Крепкая верёвка, сплетённая из сердцевины конопли: колокол поднимать или тянуть дощаник против течения... Но что тянуть здесь?
Федька села, прикрыла веки. Покачивалась под ней лавка, баюкала, но не дремалось, и отдыха не было. Усталость не давала заснуть, не отпускала ни в день, ни в ночь, удерживала Федьку в одном и том же сумеречном состоянии...
Верёвка переместилась.
Вся груда шевелилась на месте, где и прежде, а конец, размотавшись, сполз на лавку. Федька посмотрела и закрыла глаза, но смутное беспокойство заставило её, сделав усилие, приподнять тяжёлые веки. Она убедилась, что верёвка, оставляя на досках след, продолжает ползти, растрёпанный, ощетинившийся венчиком конец подступал к бедру.

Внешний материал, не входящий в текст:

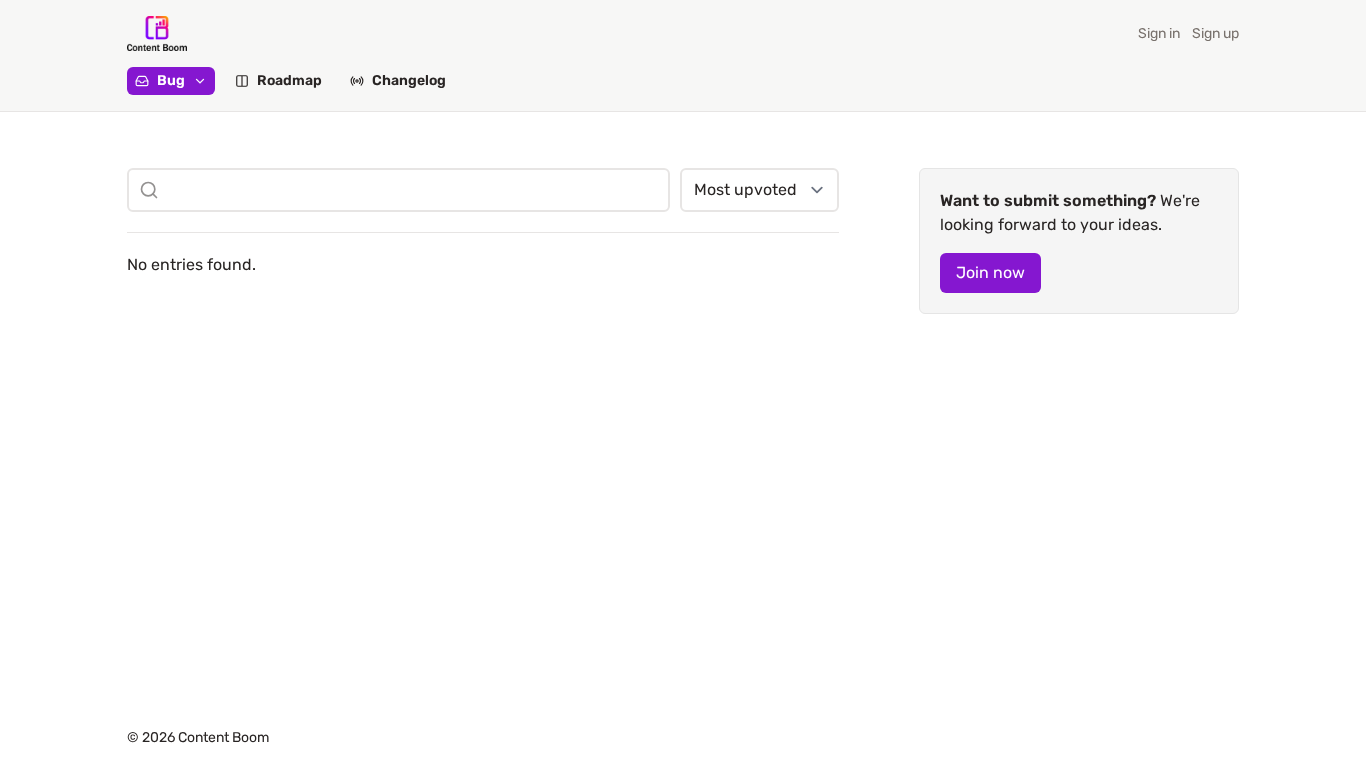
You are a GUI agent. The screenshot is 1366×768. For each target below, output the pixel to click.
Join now (990, 272)
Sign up (1215, 33)
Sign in (1159, 33)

Размочаленный конец выглядел отвратительно, Федька подвинулась. Не находилось ничего под рукой, чтобы прихлопнуть эту гадость. Когда просмолённый хвост коснулся колена и стал, перебирая волокнами, как усиками, подниматься... скорее не хвост, а мохнатая голова продлиновенного существа, Федька почувствовала сначала щекотку, потом лёгкое жжение. На светлой ткани появилась смолистая дорожка. Подтягивая громоздящиеся друг на друга кольца, верёвка вскарабкалась, начиная путь по бедру, и Федька, преодолев брезгливость, двумя пальцами защемила головку чуть ниже мохнатостей, чтобы откинуть конец прочь.
С тугим стуком он упал и взвился снова, выпрямился, напряжённый... Потом хлестнул по коленям, быстро и упруго вполз между ног.
Федька взвизгнула, вскочила, отдёрнулась, в ужасе перехватила скользкое тело верёвки, пытаясь оторвать его, но жгут бился, проскальзывал в ладонях, затягивался на бедре. Когда Федька отпрянула ещё дальше, весь верёвочный ком потянулся, плюхнулся на пол и там, извиваясь и путаясь, выбрасывая в сторону петли, покатился к ней. Содрогаясь от омерзения, Федька пнула бесноватую верёвку сапогом, нога провалилась в трясину жгутов, сильным толчком их удалось стряхнуть, но тот, с мохнатой головкой, конец, что, обмотавшись, подбирался выше, к паху, держался упруго и жёстко. Бессвязно что-то выкрикивая, Федька дёргала его обеими руками, он впивался крепче, до боли, и вся прочая груда, сплетаясь узлами, струилась под ноги. С каждой новой попыткой вырваться Федька подволакивала за собой огромную эту тяжесть целиком. Она боролась исступлённо, в беспамятстве пихаясь, дёргаясь, плюя, обламывая ногти, свирепое рычание издавала она сквозь зубы — верёвка, сильная, мускулистая и сальная, шебуршилась на груди, обе ноги, спутанные, лишились свободы, Федька упала. И на полу она извивалась всем телом, напрягалась дугой, перекатывалась вместе с хлюпающими по полу мотками и петлями. Каждый отдельный виток можно было пересилить, оттянуть, но никакого способа не было одолеть всё безостановочное существо верёвки — она душила. С хрипом, на губах пена, Федька билась о половицы, билась головой, хваталась за ножки стола, скреблась, руки её стиснули черен сабли, Федька рванула, вытягивая из ножен, несколько раз ударила по верёвкам плашмя, прежде чем догадалась резать.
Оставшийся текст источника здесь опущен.